You want to craft a clear, compelling manuscript that precisely conveys the nuances of your discoveries and thoughts. But it’s hard to get the distance you need to edit your own work.
I can bring fresh eyes to your project. I edit with an eye to audience and to helping make your work accessible and engaging for your target readers. Depending on the service you select, I can provide thoughtful feedback on structure and argument or home in on sentence- and paragraph-level details to ensure a logical progression of ideas.
I’m Ellen Tilton-Cantrell, Ph.D. As an editor, I am inspired by William Germano’s call to be “attentive, objective, compassionate, relentless.” My mission is to help you realize your vision for your work: I respect your unique voice as I assist you in expressing complex thoughts clearly.
My love of deep, engaged reading and wordsmithing drew me first to academia and later to editing. I earned my Ph.D. from Yale University in Japanese literature and my editing certificate from UC Berkeley Extension. I have now been editing for scholars for nine years. My clients have published books with a variety of presses, including Princeton University Press, Columbia University Press, University of California Press, Duke University Press, Johns Hopkins University Press, The University of Chicago Press, Oxford University Press, University of Virginia Press, University of Michigan Press, Routledge, University of Hawai’i Press, and University of Toronto Press.
In 2024, I created a sustainable productivity curriculum (“Building a Writing Practice that Works for You”), which is a core component of both my summer book development workshop and my small-group coaching program. As a coach, my goal is to support you in developing a writing practice that truly works for you—your unique brain and working style, your life and whatever responsibilities you are juggling, your body and energy levels.
This summer, I will begin offering one-on-one coaching on a limited basis. I’ll offer sustainable productivity coaching to help you with things like creating schedules and plans that feel supportive, working through emotional and logistical barriers to doing your writing, clarifying priorities, bringing more fun or pleasure into your writing practice, or setting any needed boundaries. I’ll also offer writing coaching, a hybrid of sustainable productivity coaching and editorial consulting, where we can discuss both the writing process (and possibly your larger work life or home life, if helpful) and your writing itself.

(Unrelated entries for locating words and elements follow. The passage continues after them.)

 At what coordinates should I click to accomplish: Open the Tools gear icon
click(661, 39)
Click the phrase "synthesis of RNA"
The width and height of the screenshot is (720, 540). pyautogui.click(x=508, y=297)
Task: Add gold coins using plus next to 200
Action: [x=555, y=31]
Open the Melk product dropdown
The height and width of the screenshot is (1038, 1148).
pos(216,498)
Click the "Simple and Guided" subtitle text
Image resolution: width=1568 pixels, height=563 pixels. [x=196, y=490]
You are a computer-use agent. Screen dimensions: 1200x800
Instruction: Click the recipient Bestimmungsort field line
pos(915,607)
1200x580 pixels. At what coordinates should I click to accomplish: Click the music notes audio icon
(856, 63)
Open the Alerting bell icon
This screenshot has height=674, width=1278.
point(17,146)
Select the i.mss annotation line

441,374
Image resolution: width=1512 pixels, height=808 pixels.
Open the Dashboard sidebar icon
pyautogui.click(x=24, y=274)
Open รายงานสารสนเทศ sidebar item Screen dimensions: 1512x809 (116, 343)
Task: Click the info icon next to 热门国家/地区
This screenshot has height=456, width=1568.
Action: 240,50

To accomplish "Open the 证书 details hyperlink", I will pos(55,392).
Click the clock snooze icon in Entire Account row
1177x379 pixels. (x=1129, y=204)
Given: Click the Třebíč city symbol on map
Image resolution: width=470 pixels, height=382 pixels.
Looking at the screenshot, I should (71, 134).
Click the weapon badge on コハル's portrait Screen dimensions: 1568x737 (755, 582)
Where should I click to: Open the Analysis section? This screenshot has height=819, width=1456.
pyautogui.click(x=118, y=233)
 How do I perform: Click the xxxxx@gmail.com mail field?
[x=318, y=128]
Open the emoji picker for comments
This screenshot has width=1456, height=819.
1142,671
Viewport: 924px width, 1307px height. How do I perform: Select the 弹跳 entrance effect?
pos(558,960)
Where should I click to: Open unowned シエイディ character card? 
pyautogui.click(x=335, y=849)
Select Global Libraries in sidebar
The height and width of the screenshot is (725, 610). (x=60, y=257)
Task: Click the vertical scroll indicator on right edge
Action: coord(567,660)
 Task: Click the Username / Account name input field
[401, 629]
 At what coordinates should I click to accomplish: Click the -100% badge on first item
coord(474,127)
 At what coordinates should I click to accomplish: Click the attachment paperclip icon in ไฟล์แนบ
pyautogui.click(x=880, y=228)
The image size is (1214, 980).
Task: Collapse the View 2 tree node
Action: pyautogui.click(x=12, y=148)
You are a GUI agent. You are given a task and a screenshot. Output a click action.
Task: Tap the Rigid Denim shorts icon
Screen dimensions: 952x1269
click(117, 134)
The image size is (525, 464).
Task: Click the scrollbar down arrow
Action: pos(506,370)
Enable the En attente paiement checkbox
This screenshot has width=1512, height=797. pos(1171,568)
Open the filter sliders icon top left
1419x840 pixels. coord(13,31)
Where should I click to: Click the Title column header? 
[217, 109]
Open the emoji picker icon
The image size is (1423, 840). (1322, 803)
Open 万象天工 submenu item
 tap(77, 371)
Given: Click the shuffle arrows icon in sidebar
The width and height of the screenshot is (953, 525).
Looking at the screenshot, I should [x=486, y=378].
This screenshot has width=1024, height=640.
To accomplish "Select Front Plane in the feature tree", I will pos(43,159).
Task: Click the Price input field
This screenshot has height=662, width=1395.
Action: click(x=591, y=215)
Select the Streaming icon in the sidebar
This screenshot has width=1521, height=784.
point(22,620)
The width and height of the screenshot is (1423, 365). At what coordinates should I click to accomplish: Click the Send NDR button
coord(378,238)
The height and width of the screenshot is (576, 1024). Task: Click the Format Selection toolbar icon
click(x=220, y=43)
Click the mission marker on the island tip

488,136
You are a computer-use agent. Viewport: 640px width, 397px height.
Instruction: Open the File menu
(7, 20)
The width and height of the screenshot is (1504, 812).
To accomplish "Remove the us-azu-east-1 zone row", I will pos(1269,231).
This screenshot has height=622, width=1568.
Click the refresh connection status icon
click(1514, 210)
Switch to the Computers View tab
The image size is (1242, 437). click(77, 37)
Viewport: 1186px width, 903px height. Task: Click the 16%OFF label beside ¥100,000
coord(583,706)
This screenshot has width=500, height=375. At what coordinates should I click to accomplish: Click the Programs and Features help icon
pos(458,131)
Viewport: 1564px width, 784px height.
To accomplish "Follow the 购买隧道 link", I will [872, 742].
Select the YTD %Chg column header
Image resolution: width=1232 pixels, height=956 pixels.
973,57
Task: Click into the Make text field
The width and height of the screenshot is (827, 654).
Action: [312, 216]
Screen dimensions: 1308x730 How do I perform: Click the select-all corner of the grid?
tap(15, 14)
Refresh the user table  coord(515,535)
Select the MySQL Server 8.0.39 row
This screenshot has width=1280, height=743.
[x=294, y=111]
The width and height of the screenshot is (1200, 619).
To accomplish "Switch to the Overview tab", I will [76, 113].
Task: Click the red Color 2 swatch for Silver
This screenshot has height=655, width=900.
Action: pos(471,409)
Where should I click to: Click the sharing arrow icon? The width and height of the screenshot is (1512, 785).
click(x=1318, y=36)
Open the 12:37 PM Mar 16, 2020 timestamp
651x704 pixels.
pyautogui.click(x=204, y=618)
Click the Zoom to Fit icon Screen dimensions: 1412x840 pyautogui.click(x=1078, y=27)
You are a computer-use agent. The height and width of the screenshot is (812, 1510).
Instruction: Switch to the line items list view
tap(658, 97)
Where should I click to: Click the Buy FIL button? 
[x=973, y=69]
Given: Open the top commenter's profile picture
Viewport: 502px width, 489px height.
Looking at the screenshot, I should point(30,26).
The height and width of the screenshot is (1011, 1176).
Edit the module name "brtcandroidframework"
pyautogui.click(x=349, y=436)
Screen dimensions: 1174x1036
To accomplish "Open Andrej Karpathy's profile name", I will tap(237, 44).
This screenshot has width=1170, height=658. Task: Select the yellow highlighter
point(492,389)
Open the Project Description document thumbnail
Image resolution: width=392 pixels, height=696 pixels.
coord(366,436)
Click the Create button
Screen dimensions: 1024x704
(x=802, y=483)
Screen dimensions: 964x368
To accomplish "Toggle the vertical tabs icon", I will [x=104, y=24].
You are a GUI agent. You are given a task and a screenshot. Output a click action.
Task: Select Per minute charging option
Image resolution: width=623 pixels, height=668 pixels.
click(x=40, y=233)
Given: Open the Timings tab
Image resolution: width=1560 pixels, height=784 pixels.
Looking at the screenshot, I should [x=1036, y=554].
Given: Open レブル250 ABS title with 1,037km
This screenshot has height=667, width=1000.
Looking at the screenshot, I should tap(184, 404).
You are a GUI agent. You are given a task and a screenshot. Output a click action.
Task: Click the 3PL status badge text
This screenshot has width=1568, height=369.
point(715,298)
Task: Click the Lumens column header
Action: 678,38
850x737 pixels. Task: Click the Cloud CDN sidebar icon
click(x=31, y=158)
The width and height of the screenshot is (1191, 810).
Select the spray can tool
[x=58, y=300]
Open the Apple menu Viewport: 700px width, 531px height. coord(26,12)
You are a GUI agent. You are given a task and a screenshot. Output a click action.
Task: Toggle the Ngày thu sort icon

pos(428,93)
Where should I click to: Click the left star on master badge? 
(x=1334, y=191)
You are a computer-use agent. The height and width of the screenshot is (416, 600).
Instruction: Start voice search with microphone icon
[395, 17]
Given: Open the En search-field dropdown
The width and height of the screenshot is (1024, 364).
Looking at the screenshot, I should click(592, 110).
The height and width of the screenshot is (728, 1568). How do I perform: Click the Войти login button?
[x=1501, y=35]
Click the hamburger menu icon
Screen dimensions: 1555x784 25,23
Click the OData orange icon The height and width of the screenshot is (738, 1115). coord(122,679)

I named Tilia Editorial after the linden tree (genus name Tilia). Linden trees are everywhere in the area of Minneapolis where I work. Also, I think of editors as being like arborists for manuscripts—pruning, shaping, and helping them grow into their fullest potential. I edit and coach to help you and your writing project flourish.
Experience & Credentials
Tilia Editorial’s namesake tree (the linden tree, genus name Tilia)
I began editing professionally in 2016 and have been supporting academic writers full-time since 2018.
I’ve run my intensive summer workshop (Crafting Your Scholarly Book) twice now, in 2024 and 2025. In addition to offering it again this year (from May through July 2026), I am drawing on the sustainable productivity curriculum I developed as a component of that workshop for the half-year-long small-group coaching program that I’m launching in June 2026.
I’ve listed other experiences and credentials relevant to my work with scholarly writers below.
Ph.D., M.Phil., and M.A. in East Asian Languages and Literatures, Yale University
Editing certificate, UC Berkeley Extension, Professional Sequence in Editing
B.A., magna cum laude, in English and Japanese (double major), Carleton College
Professional development:
Courses on academic developmental editing and scholarly book proposal development (through Manuscript Works, the Editorial Freelancers Association, and Ideas on Fire).
The Foundations course from the MentorCoach coach training program.
Visiting assistant professorship in Japanese language & literature, Carleton College
Position as creative writing instructor, The Blake School
Writing consultations with students as campus writing center tutor, Carleton College
Experience doing professional Japanese-to-English translation, both freelance and as part of a job at the Aomori Prefectural Government
8 years spent living in Japan in immersion environments (attending local schools in Tokyo as a young child and as an adolescent, doing extended homestays during two periods of advanced language study, working at the Aomori Prefectural Government, attending a graduate seminar at Waseda while doing dissertation research).
I am bicultural in certain ways because of the years I lived in Japan as a child, and I understand the importance of being attentive to (sometimes subtle) cultural and linguistic contexts. I also have a keen appreciation for how difficult academic writing can be in a language that isn’t your first or dominant language, or that isn’t the primary language in which you were educated!